▶ **What is required**: Gather all lines with "header" from the records.

Stored data:
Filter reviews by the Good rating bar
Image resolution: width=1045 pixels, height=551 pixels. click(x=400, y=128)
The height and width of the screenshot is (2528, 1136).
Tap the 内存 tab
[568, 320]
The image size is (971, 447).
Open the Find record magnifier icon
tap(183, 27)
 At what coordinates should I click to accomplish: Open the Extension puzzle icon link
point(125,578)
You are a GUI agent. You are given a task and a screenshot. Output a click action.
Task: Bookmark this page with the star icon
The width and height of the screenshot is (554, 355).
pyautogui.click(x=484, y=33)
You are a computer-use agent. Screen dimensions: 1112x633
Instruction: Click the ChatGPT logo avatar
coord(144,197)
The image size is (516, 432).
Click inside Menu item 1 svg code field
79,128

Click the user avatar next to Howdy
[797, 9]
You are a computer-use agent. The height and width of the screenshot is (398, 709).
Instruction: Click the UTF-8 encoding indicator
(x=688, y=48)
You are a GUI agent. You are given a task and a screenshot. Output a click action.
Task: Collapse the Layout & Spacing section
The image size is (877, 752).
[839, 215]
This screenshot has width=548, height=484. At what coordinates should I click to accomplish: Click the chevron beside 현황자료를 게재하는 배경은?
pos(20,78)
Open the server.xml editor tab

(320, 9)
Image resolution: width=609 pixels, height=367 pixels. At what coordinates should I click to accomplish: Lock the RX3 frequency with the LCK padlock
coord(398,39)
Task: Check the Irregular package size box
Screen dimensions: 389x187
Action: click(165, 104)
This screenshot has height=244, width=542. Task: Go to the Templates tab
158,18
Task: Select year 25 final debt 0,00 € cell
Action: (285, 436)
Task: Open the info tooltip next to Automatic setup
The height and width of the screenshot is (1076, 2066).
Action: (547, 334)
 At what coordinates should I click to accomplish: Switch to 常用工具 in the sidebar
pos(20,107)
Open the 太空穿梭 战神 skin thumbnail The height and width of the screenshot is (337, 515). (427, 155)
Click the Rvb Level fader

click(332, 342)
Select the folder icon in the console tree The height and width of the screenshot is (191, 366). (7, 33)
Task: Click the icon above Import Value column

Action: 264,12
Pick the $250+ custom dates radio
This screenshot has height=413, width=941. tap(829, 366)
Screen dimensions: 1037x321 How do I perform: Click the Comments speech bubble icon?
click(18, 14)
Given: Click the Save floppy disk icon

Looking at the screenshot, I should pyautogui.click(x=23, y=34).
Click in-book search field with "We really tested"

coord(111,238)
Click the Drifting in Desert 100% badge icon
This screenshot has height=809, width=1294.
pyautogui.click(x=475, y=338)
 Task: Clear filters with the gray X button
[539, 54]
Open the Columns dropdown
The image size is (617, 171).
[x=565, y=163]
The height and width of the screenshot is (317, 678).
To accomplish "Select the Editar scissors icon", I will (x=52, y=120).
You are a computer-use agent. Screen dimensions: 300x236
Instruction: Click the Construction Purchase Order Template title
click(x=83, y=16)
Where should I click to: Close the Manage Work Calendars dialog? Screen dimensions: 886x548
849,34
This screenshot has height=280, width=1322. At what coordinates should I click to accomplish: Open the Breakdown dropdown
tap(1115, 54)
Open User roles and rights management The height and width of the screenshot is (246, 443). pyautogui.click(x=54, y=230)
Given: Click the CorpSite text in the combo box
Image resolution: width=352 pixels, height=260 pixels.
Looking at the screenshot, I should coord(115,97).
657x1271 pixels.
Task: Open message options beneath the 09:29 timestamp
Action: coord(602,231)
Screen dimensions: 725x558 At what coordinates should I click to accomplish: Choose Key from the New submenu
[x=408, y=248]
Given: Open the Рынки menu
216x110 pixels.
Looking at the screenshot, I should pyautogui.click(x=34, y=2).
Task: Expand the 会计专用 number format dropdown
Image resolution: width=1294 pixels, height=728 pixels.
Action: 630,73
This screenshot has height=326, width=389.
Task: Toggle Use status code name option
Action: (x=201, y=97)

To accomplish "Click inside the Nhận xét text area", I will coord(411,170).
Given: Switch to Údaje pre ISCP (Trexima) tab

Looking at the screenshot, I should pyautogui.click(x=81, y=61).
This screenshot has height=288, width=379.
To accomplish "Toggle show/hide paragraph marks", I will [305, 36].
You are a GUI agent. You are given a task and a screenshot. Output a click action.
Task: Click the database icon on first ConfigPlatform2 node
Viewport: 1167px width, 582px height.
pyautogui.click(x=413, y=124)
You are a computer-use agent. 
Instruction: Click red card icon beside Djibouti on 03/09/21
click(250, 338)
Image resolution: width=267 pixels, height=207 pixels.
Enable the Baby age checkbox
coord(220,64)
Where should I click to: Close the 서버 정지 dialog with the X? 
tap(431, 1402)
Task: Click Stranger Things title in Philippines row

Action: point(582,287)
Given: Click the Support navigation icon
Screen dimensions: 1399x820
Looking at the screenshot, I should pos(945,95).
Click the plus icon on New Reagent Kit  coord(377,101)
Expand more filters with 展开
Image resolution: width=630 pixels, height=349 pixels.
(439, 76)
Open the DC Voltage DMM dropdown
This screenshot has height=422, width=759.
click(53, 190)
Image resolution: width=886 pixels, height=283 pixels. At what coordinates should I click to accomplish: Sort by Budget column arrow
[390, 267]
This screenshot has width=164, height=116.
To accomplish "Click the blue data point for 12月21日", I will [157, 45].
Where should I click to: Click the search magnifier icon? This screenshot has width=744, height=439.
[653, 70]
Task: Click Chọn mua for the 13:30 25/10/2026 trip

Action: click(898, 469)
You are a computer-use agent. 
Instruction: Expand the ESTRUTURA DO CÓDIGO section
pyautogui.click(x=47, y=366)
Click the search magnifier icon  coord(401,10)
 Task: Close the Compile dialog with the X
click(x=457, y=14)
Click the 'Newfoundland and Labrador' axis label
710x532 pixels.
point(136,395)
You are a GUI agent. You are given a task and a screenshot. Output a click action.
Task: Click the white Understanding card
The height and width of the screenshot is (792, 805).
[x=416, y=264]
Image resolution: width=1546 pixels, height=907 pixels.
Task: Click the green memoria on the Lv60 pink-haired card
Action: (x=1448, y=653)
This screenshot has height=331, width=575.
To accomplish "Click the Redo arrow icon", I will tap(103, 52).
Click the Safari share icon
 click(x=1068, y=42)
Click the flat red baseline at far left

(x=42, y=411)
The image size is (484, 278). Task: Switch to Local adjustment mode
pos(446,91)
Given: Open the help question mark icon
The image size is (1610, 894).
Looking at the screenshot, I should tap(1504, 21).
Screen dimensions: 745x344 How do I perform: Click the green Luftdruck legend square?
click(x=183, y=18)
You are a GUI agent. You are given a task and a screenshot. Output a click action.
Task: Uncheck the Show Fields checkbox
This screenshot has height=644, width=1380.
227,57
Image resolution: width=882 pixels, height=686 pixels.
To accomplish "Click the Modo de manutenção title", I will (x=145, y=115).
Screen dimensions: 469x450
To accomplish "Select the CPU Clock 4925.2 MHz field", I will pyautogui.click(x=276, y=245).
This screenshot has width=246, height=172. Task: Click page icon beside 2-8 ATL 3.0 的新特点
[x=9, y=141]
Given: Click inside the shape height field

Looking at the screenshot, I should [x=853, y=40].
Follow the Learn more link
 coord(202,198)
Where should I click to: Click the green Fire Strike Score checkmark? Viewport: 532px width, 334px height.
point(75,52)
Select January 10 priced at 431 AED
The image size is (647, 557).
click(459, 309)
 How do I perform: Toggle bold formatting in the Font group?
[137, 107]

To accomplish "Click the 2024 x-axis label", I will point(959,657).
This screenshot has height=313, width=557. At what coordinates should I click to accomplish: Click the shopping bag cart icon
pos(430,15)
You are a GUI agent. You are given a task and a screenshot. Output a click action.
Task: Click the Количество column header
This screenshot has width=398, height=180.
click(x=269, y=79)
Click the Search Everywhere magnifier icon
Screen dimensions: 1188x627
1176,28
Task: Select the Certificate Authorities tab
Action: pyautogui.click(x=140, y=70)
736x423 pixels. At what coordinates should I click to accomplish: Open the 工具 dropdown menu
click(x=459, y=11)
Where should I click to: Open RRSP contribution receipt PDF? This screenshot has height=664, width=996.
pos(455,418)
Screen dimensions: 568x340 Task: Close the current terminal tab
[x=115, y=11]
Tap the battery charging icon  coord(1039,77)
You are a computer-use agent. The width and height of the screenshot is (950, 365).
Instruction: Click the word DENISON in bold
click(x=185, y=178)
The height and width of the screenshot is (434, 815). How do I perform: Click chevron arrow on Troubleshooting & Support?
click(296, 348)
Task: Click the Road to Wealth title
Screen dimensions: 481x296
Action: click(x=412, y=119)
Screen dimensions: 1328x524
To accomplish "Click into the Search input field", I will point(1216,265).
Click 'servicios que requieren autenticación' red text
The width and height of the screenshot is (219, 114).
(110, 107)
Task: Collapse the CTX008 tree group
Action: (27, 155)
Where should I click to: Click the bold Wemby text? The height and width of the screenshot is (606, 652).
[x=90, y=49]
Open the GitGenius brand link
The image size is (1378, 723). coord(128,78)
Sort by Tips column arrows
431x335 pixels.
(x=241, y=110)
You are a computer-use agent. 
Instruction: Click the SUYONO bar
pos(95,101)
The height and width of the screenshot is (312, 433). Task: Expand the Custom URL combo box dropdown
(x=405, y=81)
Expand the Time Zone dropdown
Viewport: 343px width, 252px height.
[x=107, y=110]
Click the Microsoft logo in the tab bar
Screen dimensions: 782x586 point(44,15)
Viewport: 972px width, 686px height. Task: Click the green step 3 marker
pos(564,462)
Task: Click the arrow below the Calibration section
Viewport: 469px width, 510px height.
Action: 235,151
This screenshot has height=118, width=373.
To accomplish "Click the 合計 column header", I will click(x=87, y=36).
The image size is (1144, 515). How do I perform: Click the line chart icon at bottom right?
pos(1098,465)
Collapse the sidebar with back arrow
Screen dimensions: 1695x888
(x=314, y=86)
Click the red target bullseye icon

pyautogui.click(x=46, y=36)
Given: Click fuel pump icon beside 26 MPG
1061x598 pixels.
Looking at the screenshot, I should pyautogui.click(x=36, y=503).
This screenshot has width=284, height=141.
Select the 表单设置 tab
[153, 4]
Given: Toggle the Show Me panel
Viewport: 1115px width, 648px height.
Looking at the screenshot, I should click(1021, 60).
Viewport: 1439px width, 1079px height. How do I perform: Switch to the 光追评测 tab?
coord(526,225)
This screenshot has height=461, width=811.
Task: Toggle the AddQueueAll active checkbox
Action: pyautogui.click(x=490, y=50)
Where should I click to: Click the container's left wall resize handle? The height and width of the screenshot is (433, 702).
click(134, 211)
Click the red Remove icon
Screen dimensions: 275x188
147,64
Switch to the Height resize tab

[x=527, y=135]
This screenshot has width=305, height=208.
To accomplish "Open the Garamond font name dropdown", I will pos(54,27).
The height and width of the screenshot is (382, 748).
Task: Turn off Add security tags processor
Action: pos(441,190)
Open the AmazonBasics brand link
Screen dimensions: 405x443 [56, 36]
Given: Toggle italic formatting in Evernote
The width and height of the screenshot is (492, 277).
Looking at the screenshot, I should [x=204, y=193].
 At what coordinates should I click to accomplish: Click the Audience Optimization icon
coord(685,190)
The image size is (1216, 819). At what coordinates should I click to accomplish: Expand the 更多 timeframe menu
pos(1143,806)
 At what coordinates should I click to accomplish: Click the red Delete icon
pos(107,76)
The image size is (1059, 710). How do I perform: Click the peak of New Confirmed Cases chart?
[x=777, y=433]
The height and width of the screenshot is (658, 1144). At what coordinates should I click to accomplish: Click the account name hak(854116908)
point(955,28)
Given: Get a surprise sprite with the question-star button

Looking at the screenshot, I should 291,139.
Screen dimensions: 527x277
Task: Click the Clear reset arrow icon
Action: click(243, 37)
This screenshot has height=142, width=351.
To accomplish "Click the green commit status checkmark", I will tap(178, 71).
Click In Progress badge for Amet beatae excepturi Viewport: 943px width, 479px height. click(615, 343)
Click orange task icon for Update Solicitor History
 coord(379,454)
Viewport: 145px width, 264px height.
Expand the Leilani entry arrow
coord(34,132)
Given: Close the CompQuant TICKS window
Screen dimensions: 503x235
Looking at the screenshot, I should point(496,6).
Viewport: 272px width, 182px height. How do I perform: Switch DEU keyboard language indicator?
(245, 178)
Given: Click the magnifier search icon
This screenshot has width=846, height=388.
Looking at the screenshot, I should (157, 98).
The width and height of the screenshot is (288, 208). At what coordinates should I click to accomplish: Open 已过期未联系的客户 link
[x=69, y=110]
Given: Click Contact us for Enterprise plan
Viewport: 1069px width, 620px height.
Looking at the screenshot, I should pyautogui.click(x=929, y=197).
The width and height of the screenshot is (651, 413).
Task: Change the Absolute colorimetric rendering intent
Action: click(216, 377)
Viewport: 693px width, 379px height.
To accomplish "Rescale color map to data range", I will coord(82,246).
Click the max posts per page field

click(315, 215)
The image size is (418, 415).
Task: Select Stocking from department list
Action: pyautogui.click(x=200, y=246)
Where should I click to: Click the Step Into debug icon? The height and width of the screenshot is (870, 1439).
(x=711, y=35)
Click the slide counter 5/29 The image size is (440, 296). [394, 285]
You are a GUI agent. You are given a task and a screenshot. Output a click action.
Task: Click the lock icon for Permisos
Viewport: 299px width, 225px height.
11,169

▶ **Output for this task**:
Task: Click the Количество column header
To accomplish "Click the 合計 column header", I will click(x=87, y=36).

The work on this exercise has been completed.